■ What to produce
Copy exactly the lines of the material below that fall between the line with "960x671 pixels." and the line with "Viewport: 608px width, 456px height.", both of those lines included; pictures stay out.

■ Working data
══════════

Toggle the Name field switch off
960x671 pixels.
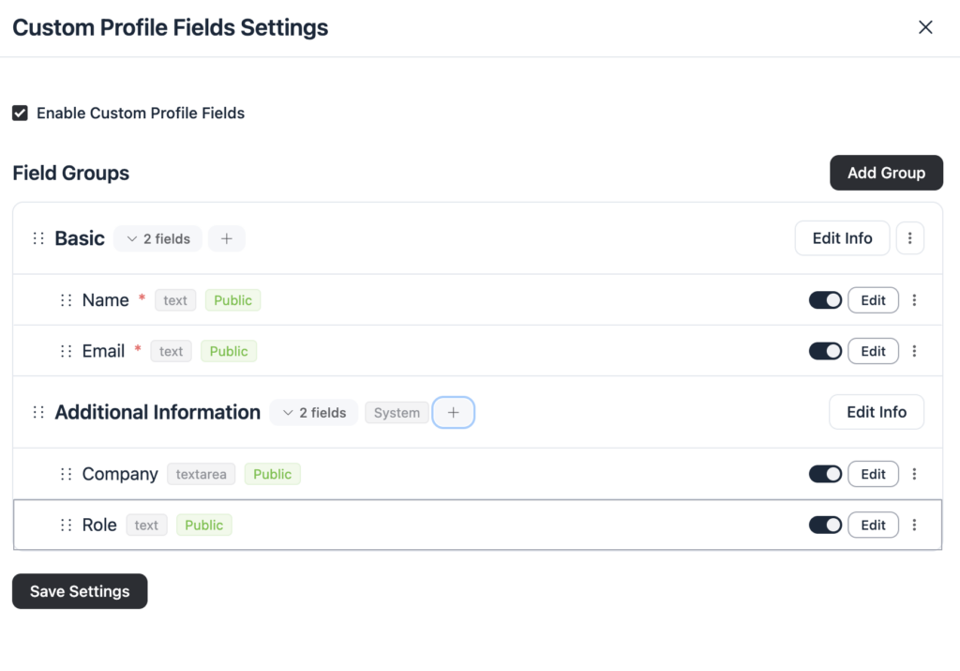point(825,299)
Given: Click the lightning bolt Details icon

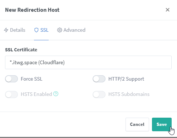Looking at the screenshot, I should [6, 30].
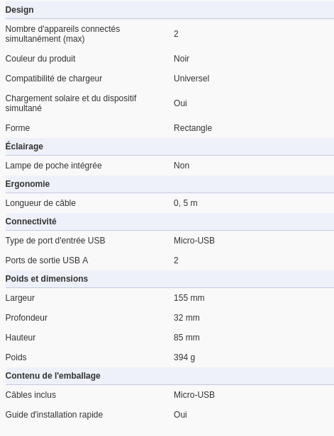Select the Contenu de l'emballage header
This screenshot has height=436, width=334.
coord(53,376)
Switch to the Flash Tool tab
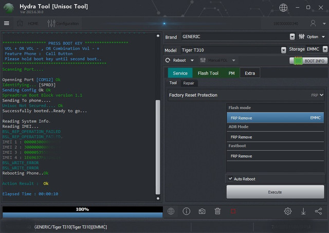This screenshot has height=233, width=329. [208, 73]
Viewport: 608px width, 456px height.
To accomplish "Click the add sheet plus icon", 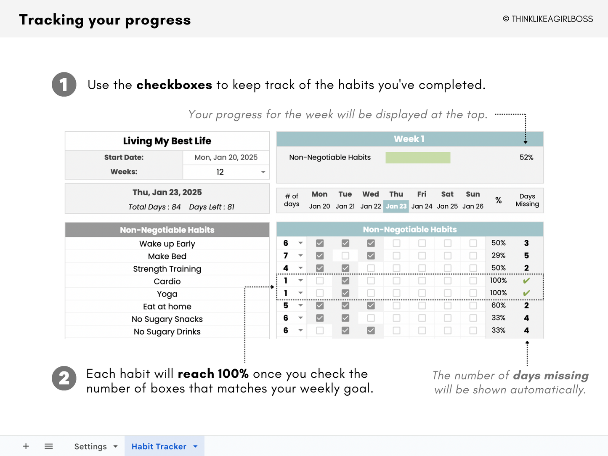I will point(26,446).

══════════

■ Output of the task
960x671 pixels.
point(825,299)
Given: Click the lightning bolt Details icon

Looking at the screenshot, I should [6, 30].
Select the Contenu de l'emballage header
This screenshot has height=436, width=334.
coord(53,376)
Switch to the Flash Tool tab
This screenshot has height=233, width=329. [208, 73]
Viewport: 608px width, 456px height.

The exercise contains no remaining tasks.